Supplied passage:
Tweezing Beauty from a Turnip
January 31, 2010
I spent the weekend at the San Diego State University Writers Conference. I drove in Friday night, just in time to pick up my registration packet, peer into the no-host bar mixer and head up to my room to hide out.
I tried to get a good night’s sleep, but tried is the verb in that sentence, not get.
On Saturday morning I awoke before daylight, and since I’m used to staying in hotels where if you don’t get in the shower before everyone else, you get to take a cold shower, I jumped in the shower.
With my wet hair wrapped in a towel and deodorant dutifully applied, I proceeded to put in my contacts. I precariously balanced my right contact on the tip of my index finger, squirt in a few drops of solution to grease the process a bit then noticed how along one fourth of the contact, where the shape should have been a soup bowl, not a salad bowl, there was a row of fork tips.
And I thought my eyes hurt the day before because I had been staring at the computer for so long. Huh!
No worries, I was at a writing conference. Perhaps the writing gods were sending me a message. I’d look more writerly in glasses.
But to put on my eye makeup with no contacts meant I had to lean in very close to the mirror. Messy mascara above and below previously mentioned glasses might give me more of the nutty professor look rather than the scholarly serious writer look I was going for.
So close to the mirror, I realized it had been awhile since I’d plucked my eyebrows, and there was one particularly noticeable strand a bit too close to the delicate arch of my left eyebrow. Kinda like a misplaced comma.
Of course, I hadn’t packed tweezers. No amount of staring at the bottom of my quart size travel bag from Southwest was going to make a pair of tweezers appear. I’m no criss angel. You can tell by looking at my poorly tweezed eyebrows.
Sure, I thought about going down to that handy dandy convenience store located in the hotel lobby. You know the one, not the Quikymart, more like the Take-you-to-the-cleaners-because-you-pack-so bad mart. But, I think buying a pair of tweezers when you have a perfectly good pair in your other travel bag, in your medicine cabinet at home, in your car (just not the car you drove here) and in your desk drawer at work, is like having an affair. Who needs another man when you have perfectly good one at home?
So I pushed on my glasses. I tried them high on my nose. I tried them low on my nose. Then I found that just right spot – the rims hit just right where the stray eyebrow hair was and hid it.
I almost took my eyeliner pencil and marked the spot so I could remind myself where exactly my glasses should sit when I met with all those important editors and agents for the day, but instead I just pressed the glasses to my nose until an indentation cradled each of the nose pieces and there was no hope of them getting out of the creases.
Then I swiped on some lipstick, without checking my upper lip too closely, I had enough on my face two worry about, and faced the day.
As soon as I got home tonight, I plucked away. I still haven’t de-moustached. I don’t think the lighting should be too severe tomorrow. Besides a little fuzz above the lips hides all those pursing-my-lips-too-much wrinkles.
This week I will pay more attention to my beauty routines, really!

Work instruction 1: According to the blog post, what event did the writer spend the weekend attending?
Work instruction 2: Reproduce the blog post verbatim, beginning at the words "With my wet" and stopping after "was going for.".
The entries have nothing to do with the blog post and may be disregarded.

Data supplied:
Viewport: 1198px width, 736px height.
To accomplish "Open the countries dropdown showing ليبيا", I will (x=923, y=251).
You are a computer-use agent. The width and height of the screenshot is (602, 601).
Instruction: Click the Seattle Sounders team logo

...

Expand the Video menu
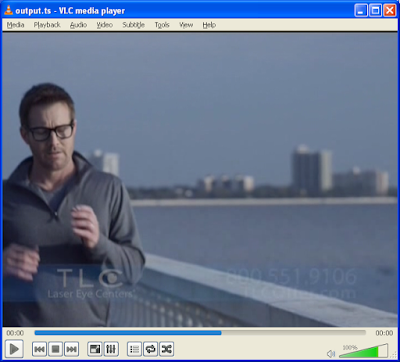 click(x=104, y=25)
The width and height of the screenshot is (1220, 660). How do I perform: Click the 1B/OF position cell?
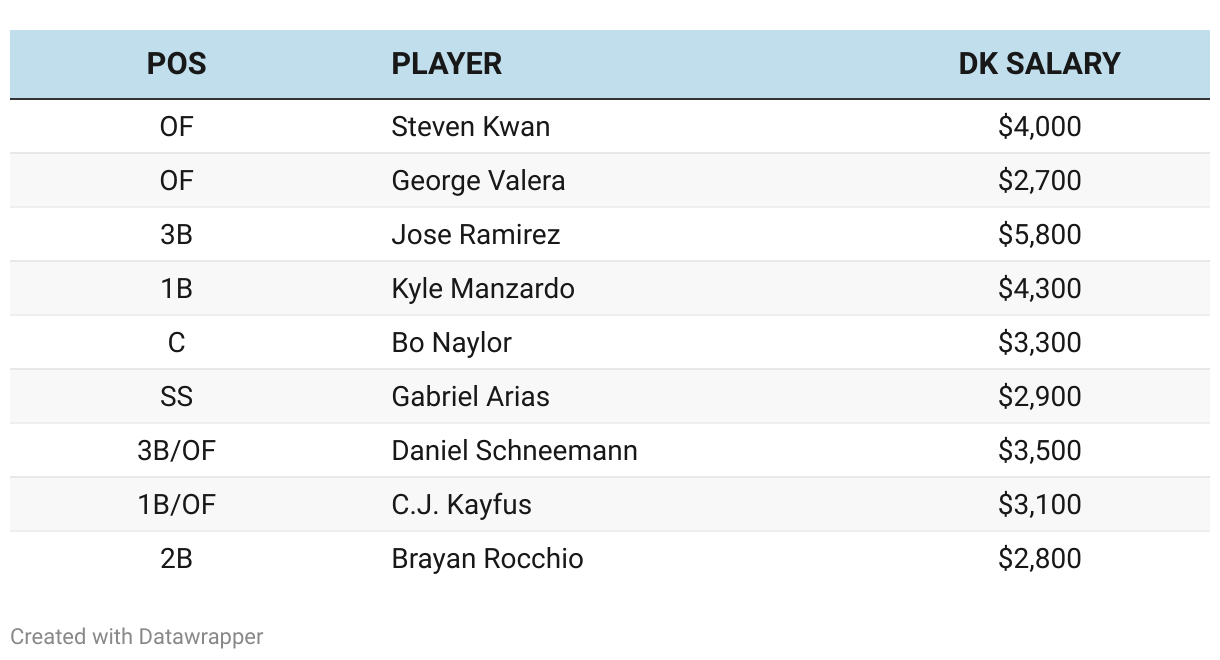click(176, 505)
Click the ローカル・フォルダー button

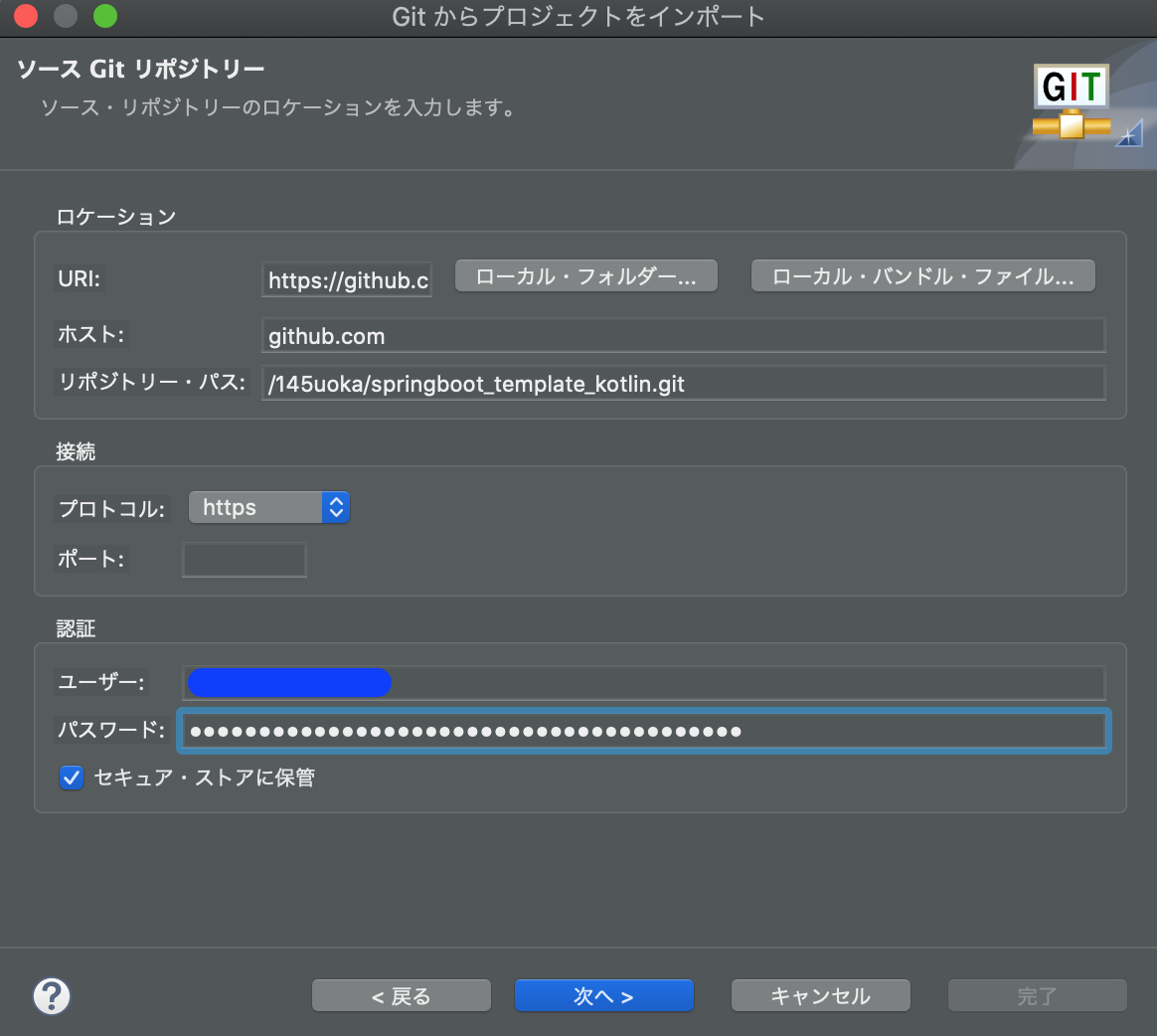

Written reply 1: The San Diego State University Writers Conference.

Written reply 2:
With my wet hair wrapped in a towel and deodorant dutifully applied, I proceeded to put in my contacts. I precariously balanced my right contact on the tip of my index finger, squirt in a few drops of solution to grease the process a bit then noticed how along one fourth of the contact, where the shape should have been a soup bowl, not a salad bowl, there was a row of fork tips.
And I thought my eyes hurt the day before because I had been staring at the computer for so long. Huh!
No worries, I was at a writing conference. Perhaps the writing gods were sending me a message. I’d look more writerly in glasses.
But to put on my eye makeup with no contacts meant I had to lean in very close to the mirror. Messy mascara above and below previously mentioned glasses might give me more of the nutty professor look rather than the scholarly serious writer look I was going for.